Tout en sonnant l'alarme, ce cédérom ambulant qui cite des chiffres précis pour appuyer ses arguments refuse de baisser les bras. «Il ne faut pas se leurrer. Des Saguenay, il y en aura d'autres, ici ou ailleurs. Pire: quand on aura cessé toute production de gaz à effet de serre, on en aura pour 100 ans à subir encore des bouleversements. Malgré tout, les améliorations sont possibles, à la portée de tous. Ce sont des gestes tout simples qui font la différence: adhérer à un service de covoiturage, par exemple, ou recycler son aluminium.»

Inutile d'essayer de rejeter la responsabilité sur les pays du tiers-monde. Cette fois, la balle est dans le camp des pays industrialisés, car ce sont eux qui contribuent le plus, et de loin, au réchauffement climatique. Or, quelques initiatives sont encourageantes. L'Inde, qui en avait assez de dépendre du pétrole des autres, est devenue en quelques années le deuxième producteur mondial d'énergie éolienne. Ailleurs, c'est l'énergie solaire qui fait une percée. Il faut suivre ces exemples.

Mathieu-Robert Sauvé


Une journée dans la délégation canadienne

Steven Guilbeault a siégé à trois reprises à la Conférence des parties, une division de l'ONU chargée d'appliquer la Convention sur les changements climatiques. «Je partage, avec deux autres représentants canadiens, le siège réservé aux organismes non gouvernementaux. Nous siégeons donc à tour de rôle. Cela ne nous donne pas le droit de parole, mais nous sommes assis avec la délégation et nous pouvons assister aux briefings et aux rencontres non officielles qui ont lieu en marge de ces rencontres internationales.»

Pour le militant, cela se passe à deux niveaux. Il doit se faire entendre parmi les autres membres de la délégation canadienne, composée des deux présidents (envoyés par Environnement Canada et le ministère des Affaires extérieures et du Commerce international), d'un représentant du ministère des Ressources naturelles et de deux délégués du secteur industriel. Et il doit défendre sa cause à l'échelle internationale. «Il ne faut pas se faire trop d'illusions quand on va à l'ONU, dit-il. Les changements sont très lents, paraissent imperceptibles. Mais ce qu'on adopte dans ces tribunes donne souvent le ton aux pays membres. C'est le concept du "penser globalement, agir localement".»

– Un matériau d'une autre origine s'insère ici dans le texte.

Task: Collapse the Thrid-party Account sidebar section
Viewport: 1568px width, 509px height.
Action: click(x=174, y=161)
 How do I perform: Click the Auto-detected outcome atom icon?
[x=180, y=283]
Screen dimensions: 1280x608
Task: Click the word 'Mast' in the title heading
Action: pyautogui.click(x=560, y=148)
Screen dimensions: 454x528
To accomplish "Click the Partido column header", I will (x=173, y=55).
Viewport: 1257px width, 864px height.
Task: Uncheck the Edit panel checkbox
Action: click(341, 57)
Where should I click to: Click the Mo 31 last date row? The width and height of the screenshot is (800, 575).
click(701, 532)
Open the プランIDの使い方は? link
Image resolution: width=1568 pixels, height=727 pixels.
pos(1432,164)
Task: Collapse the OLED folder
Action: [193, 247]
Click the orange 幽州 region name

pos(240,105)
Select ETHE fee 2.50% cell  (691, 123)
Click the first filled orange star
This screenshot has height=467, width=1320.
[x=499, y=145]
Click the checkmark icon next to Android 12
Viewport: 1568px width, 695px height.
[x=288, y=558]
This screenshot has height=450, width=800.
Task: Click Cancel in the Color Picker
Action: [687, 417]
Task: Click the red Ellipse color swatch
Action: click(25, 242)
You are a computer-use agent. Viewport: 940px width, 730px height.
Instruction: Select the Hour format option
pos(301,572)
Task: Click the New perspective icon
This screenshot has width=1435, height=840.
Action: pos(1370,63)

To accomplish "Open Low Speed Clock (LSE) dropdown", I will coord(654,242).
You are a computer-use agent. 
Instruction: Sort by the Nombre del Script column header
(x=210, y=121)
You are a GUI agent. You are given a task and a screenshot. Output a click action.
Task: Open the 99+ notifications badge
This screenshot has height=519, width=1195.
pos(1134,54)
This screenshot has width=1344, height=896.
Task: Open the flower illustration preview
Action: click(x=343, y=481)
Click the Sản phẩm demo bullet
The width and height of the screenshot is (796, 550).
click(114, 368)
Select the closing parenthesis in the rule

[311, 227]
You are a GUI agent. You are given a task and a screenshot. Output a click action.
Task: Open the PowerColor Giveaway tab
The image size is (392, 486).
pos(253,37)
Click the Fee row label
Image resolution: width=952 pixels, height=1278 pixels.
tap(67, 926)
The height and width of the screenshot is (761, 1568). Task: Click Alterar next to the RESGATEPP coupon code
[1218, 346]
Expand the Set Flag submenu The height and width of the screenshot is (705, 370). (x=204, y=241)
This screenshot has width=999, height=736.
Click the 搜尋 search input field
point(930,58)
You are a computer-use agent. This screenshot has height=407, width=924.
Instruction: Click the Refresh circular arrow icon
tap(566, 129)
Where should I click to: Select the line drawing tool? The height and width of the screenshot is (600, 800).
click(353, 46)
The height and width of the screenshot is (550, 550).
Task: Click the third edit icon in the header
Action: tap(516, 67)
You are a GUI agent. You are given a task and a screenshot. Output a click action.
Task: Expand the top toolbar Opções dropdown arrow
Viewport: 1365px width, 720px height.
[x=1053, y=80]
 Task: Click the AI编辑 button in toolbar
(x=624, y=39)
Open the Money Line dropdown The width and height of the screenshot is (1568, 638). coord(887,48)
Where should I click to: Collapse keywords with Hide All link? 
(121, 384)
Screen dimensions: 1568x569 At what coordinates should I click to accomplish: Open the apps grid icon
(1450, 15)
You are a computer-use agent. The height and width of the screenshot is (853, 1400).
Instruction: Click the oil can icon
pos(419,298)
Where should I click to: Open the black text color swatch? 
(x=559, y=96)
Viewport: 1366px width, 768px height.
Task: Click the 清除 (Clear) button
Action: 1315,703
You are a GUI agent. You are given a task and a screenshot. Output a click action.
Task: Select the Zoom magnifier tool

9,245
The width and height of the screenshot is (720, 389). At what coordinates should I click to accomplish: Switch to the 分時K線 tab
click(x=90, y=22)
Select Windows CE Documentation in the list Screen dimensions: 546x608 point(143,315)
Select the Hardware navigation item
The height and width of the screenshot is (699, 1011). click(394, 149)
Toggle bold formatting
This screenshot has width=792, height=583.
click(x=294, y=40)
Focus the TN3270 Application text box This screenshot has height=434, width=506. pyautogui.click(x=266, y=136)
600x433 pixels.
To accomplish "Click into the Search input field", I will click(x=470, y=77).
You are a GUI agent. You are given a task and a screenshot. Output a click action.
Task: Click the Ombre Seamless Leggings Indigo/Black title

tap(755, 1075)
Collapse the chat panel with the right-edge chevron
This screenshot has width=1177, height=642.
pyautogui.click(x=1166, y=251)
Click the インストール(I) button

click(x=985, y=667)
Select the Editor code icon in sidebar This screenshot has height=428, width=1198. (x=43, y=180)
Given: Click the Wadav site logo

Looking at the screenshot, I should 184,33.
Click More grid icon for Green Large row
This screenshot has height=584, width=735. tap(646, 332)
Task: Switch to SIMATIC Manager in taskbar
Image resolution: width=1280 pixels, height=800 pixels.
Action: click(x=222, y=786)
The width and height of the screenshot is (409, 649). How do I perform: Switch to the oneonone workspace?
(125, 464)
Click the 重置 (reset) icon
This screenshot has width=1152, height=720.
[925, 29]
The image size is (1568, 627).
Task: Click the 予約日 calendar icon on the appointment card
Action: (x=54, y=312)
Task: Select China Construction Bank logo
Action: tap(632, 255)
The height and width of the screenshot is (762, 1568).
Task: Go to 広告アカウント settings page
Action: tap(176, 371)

Les journées commencent à sept heures et s'étirent souvent tard dans la soirée. Les discussions de corridor et les négociations officieuses sont constantes. «J'essaie de faire valoir des arguments environnementalistes et de santé humaine. C'est sûr que j'aurais plus de poids si j'étais président de Shell Canada, mais je crois que notre contribution est utile.»

Au nombre des petites victoires auxquelles il a participé figure la reconnaissance, par 130 pays, du rapport scientifique sur les changements climatiques en décembre 1995.